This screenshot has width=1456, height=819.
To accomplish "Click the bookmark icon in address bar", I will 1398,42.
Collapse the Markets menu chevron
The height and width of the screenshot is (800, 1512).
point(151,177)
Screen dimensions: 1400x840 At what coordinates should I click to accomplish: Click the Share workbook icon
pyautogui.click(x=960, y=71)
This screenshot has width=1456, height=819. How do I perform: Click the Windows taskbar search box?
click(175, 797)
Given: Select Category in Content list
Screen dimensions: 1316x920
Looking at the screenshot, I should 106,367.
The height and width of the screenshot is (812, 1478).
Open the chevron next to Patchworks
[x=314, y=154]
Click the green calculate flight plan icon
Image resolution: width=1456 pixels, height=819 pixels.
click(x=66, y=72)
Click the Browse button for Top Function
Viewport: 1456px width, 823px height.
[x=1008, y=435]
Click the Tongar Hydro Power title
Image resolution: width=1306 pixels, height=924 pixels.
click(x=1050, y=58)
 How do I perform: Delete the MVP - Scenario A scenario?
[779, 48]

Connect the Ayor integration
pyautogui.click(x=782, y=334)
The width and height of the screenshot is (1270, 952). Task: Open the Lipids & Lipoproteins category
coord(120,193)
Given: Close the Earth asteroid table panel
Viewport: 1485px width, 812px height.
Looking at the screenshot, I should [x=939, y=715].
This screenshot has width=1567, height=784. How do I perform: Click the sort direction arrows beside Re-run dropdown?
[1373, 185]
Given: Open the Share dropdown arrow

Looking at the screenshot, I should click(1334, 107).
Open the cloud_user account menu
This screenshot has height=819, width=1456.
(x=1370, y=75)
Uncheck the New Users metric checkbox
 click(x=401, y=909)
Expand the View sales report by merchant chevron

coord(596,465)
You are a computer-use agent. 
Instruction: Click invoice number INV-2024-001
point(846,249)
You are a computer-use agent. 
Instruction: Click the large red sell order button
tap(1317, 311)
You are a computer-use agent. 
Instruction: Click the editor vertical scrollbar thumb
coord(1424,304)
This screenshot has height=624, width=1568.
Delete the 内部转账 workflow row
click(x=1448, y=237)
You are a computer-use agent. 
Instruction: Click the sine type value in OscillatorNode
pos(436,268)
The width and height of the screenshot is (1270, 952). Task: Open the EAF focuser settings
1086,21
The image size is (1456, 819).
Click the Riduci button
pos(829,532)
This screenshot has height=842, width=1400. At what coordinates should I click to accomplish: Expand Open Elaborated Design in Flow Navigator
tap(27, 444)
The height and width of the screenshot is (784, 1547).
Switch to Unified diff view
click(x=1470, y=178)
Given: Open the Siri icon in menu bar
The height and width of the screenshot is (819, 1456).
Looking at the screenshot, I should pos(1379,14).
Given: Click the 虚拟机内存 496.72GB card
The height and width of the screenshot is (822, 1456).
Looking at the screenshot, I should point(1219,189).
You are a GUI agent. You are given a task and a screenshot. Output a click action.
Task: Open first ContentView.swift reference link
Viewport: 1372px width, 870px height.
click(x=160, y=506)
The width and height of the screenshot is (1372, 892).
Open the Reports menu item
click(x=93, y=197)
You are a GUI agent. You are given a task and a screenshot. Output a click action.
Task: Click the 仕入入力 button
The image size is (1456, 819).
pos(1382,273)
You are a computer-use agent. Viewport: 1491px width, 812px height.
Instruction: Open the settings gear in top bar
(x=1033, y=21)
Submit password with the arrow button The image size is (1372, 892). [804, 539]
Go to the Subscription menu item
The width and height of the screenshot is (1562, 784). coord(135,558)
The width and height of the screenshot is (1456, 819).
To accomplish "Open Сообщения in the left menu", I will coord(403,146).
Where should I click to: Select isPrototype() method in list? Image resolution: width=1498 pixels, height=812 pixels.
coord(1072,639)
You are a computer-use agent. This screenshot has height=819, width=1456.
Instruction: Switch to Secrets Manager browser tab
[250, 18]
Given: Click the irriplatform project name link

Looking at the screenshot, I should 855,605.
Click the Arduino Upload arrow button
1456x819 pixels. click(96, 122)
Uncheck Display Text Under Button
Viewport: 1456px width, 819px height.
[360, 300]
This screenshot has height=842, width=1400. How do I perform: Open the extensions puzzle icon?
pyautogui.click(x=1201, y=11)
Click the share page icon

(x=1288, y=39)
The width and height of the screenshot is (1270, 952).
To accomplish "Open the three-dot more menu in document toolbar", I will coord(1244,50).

TASK DETAILS
Transcribe every record above exactly as written.

COMPLETED TASK
This screenshot has width=1456, height=819.
To accomplish "Click the bookmark icon in address bar", I will 1398,42.
Collapse the Markets menu chevron
The height and width of the screenshot is (800, 1512).
point(151,177)
Screen dimensions: 1400x840 At what coordinates should I click to accomplish: Click the Share workbook icon
pyautogui.click(x=960, y=71)
This screenshot has width=1456, height=819. How do I perform: Click the Windows taskbar search box?
click(175, 797)
Given: Select Category in Content list
Screen dimensions: 1316x920
Looking at the screenshot, I should 106,367.
The height and width of the screenshot is (812, 1478).
Open the chevron next to Patchworks
[x=314, y=154]
Click the green calculate flight plan icon
Image resolution: width=1456 pixels, height=819 pixels.
click(x=66, y=72)
Click the Browse button for Top Function
Viewport: 1456px width, 823px height.
[x=1008, y=435]
Click the Tongar Hydro Power title
Image resolution: width=1306 pixels, height=924 pixels.
click(x=1050, y=58)
 How do I perform: Delete the MVP - Scenario A scenario?
[779, 48]

Connect the Ayor integration
pyautogui.click(x=782, y=334)
The width and height of the screenshot is (1270, 952). Task: Open the Lipids & Lipoproteins category
coord(120,193)
Given: Close the Earth asteroid table panel
Viewport: 1485px width, 812px height.
Looking at the screenshot, I should [x=939, y=715].
This screenshot has width=1567, height=784. How do I perform: Click the sort direction arrows beside Re-run dropdown?
[1373, 185]
Given: Open the Share dropdown arrow

Looking at the screenshot, I should click(1334, 107).
Open the cloud_user account menu
This screenshot has height=819, width=1456.
(x=1370, y=75)
Uncheck the New Users metric checkbox
 click(x=401, y=909)
Expand the View sales report by merchant chevron

coord(596,465)
You are a computer-use agent. 
Instruction: Click invoice number INV-2024-001
point(846,249)
You are a computer-use agent. 
Instruction: Click the large red sell order button
tap(1317, 311)
You are a computer-use agent. 
Instruction: Click the editor vertical scrollbar thumb
coord(1424,304)
This screenshot has height=624, width=1568.
Delete the 内部转账 workflow row
click(x=1448, y=237)
You are a computer-use agent. 
Instruction: Click the sine type value in OscillatorNode
pos(436,268)
The width and height of the screenshot is (1270, 952). Task: Open the EAF focuser settings
1086,21
The image size is (1456, 819).
Click the Riduci button
pos(829,532)
This screenshot has height=842, width=1400. At what coordinates should I click to accomplish: Expand Open Elaborated Design in Flow Navigator
tap(27, 444)
The height and width of the screenshot is (784, 1547).
Switch to Unified diff view
click(x=1470, y=178)
Given: Open the Siri icon in menu bar
The height and width of the screenshot is (819, 1456).
Looking at the screenshot, I should pos(1379,14).
Given: Click the 虚拟机内存 496.72GB card
The height and width of the screenshot is (822, 1456).
Looking at the screenshot, I should point(1219,189).
You are a GUI agent. You are given a task and a screenshot. Output a click action.
Task: Open first ContentView.swift reference link
Viewport: 1372px width, 870px height.
click(x=160, y=506)
The width and height of the screenshot is (1372, 892).
Open the Reports menu item
click(x=93, y=197)
You are a GUI agent. You are given a task and a screenshot. Output a click action.
Task: Click the 仕入入力 button
The image size is (1456, 819).
pos(1382,273)
You are a computer-use agent. Viewport: 1491px width, 812px height.
Instruction: Open the settings gear in top bar
(x=1033, y=21)
Submit password with the arrow button The image size is (1372, 892). [804, 539]
Go to the Subscription menu item
The width and height of the screenshot is (1562, 784). coord(135,558)
The width and height of the screenshot is (1456, 819).
To accomplish "Open Сообщения in the left menu", I will coord(403,146).
Where should I click to: Select isPrototype() method in list? Image resolution: width=1498 pixels, height=812 pixels.
coord(1072,639)
You are a computer-use agent. This screenshot has height=819, width=1456.
Instruction: Switch to Secrets Manager browser tab
[250, 18]
Given: Click the irriplatform project name link

Looking at the screenshot, I should 855,605.
Click the Arduino Upload arrow button
1456x819 pixels. click(96, 122)
Uncheck Display Text Under Button
Viewport: 1456px width, 819px height.
[360, 300]
This screenshot has height=842, width=1400. How do I perform: Open the extensions puzzle icon?
pyautogui.click(x=1201, y=11)
Click the share page icon

(x=1288, y=39)
The width and height of the screenshot is (1270, 952).
To accomplish "Open the three-dot more menu in document toolbar", I will coord(1244,50).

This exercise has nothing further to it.